A Walk Down Memory Lane with Sudesha Devi

in Article
Published on: 02 January 2017

Sunandita Mehrotra

Ita is a visual artist and arts researcher based out of New Delhi. She is an MPhil scholar at the School of Arts and Aesthetics,JNU, and works with visual storytelling through comics and multimedia forms. Her comic 'The Poet Irom' was published in the anthology 'Drawing the Line' by Zubaan Books, 2014 and 'Metromorphosis' by Yoda Press and Captain Bijli Comics, 2015. Her artwork also appears regularly on TheWire.in.

Matu Hamru, Paani Hamru,

Hamra hi chhan yi baun bhi!

Ours is the earth, Ours is the water

Ours is the fields, forest and fodder! 

                        ———song composed during Chipko movement.

» GIVEN DATA
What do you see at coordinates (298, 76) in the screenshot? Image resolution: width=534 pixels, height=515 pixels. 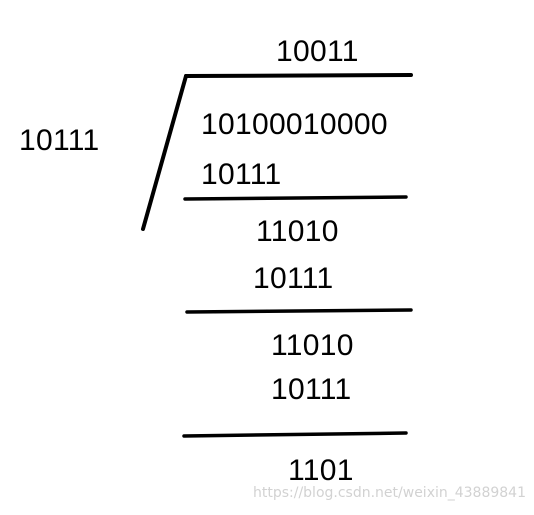 I see `division-bar` at bounding box center [298, 76].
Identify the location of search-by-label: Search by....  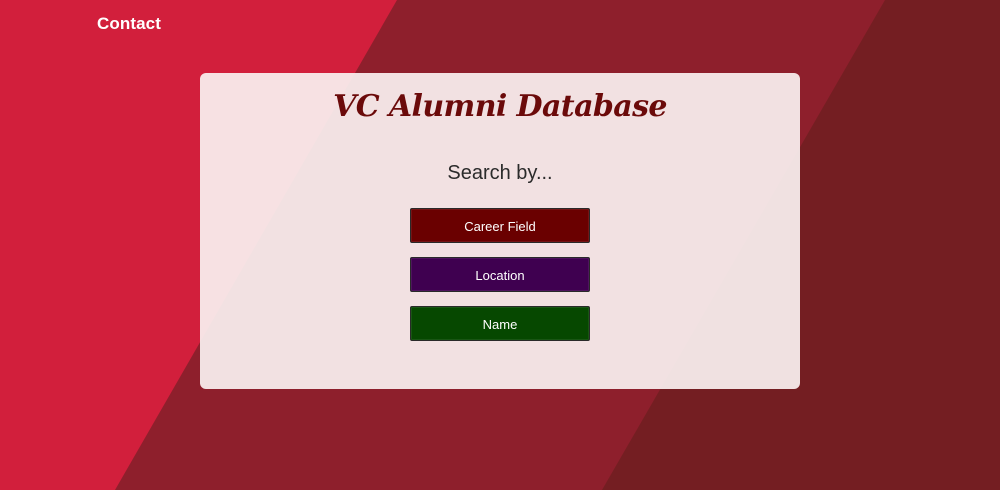
(500, 173).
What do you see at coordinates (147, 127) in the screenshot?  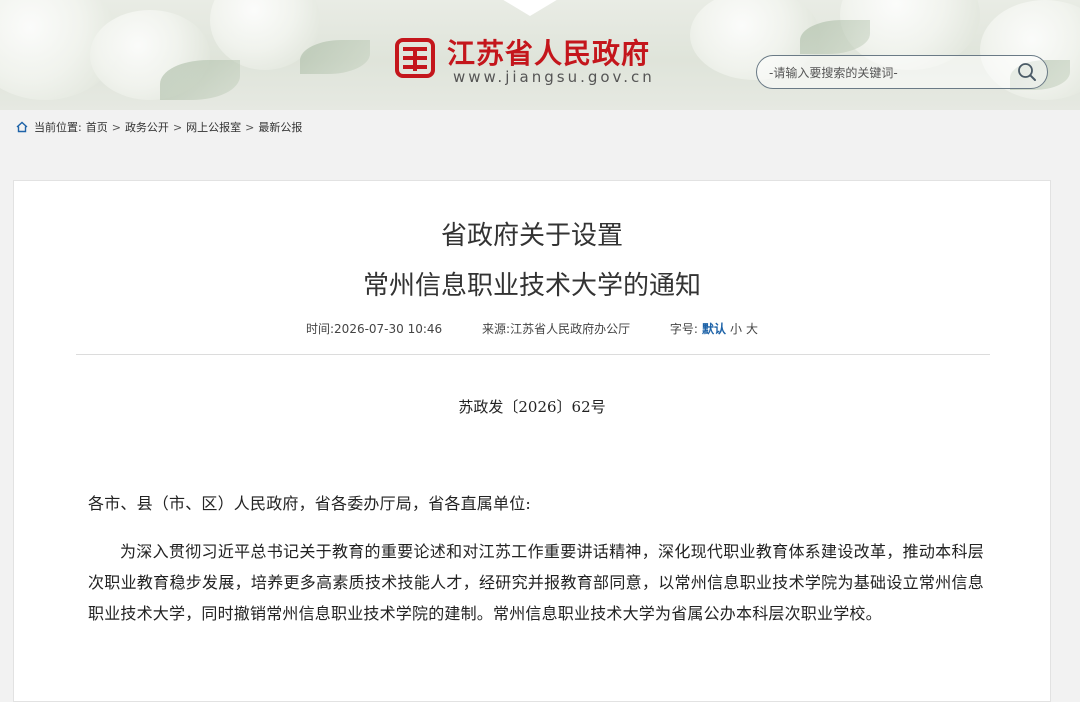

» THINGS TO DO
1. Summarize the Sudesha Devi article in two sentences.
2. Output the Sudesha Devi article from "Sunandita Mehrotra" up to and including "during Chipko movement.".
The data bears no relation to the Sudesha Devi article.

» SOLUTION SET
1. The article "A Walk Down Memory Lane with Sudesha Devi," published on 02 January 2017, includes a note on a New Delhi-based visual artist and arts researcher who is an MPhil scholar at JNU and works with visual storytelling through comics and multimedia forms. It then quotes a song composed during the Chipko movement that declares the earth, water, fields, forest and fodder to be "ours."

2.
Sunandita Mehrotra

Ita is a visual artist and arts researcher based out of New Delhi. She is an MPhil scholar at the School of Arts and Aesthetics,JNU, and works with visual storytelling through comics and multimedia forms. Her comic 'The Poet Irom' was published in the anthology 'Drawing the Line' by Zubaan Books, 2014 and 'Metromorphosis' by Yoda Press and Captain Bijli Comics, 2015. Her artwork also appears regularly on TheWire.in.

Matu Hamru, Paani Hamru,

Hamra hi chhan yi baun bhi!

Ours is the earth, Ours is the water

Ours is the fields, forest and fodder! 

                        ———song composed during Chipko movement.